### [Assignment]
After locating the line with "You are a computer-use agent. The image", reproduce it and all following lines of the listing below exactly, stopping only at the final line.

### [Data to examine]

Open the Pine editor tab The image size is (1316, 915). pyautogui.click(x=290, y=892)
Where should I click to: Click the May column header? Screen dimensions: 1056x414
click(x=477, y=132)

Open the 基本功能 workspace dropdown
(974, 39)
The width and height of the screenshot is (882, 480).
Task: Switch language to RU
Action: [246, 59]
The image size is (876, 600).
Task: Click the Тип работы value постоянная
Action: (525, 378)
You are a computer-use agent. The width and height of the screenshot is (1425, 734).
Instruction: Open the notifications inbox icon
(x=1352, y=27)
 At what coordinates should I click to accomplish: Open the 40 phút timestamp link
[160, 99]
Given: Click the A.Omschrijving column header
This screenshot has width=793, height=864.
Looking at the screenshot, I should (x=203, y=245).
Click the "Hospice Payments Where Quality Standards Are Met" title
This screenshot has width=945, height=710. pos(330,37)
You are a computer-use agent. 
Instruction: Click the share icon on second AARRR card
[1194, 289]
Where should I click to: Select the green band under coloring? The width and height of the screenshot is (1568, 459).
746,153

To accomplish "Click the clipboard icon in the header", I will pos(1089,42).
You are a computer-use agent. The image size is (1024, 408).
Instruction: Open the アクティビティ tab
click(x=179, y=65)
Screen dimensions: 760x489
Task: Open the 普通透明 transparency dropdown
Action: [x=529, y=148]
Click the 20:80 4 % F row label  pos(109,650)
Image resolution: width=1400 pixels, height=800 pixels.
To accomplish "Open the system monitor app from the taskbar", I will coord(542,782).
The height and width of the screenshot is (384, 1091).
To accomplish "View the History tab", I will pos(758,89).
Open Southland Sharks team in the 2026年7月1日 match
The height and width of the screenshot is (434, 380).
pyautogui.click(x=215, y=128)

### [Solution to the exercise]
You are a computer-use agent. The image size is (1024, 408).
Instruction: Open the アクティビティ tab
click(x=179, y=65)
Screen dimensions: 760x489
Task: Open the 普通透明 transparency dropdown
Action: [x=529, y=148]
Click the 20:80 4 % F row label  pos(109,650)
Image resolution: width=1400 pixels, height=800 pixels.
To accomplish "Open the system monitor app from the taskbar", I will coord(542,782).
The height and width of the screenshot is (384, 1091).
To accomplish "View the History tab", I will pos(758,89).
Open Southland Sharks team in the 2026年7月1日 match
The height and width of the screenshot is (434, 380).
pyautogui.click(x=215, y=128)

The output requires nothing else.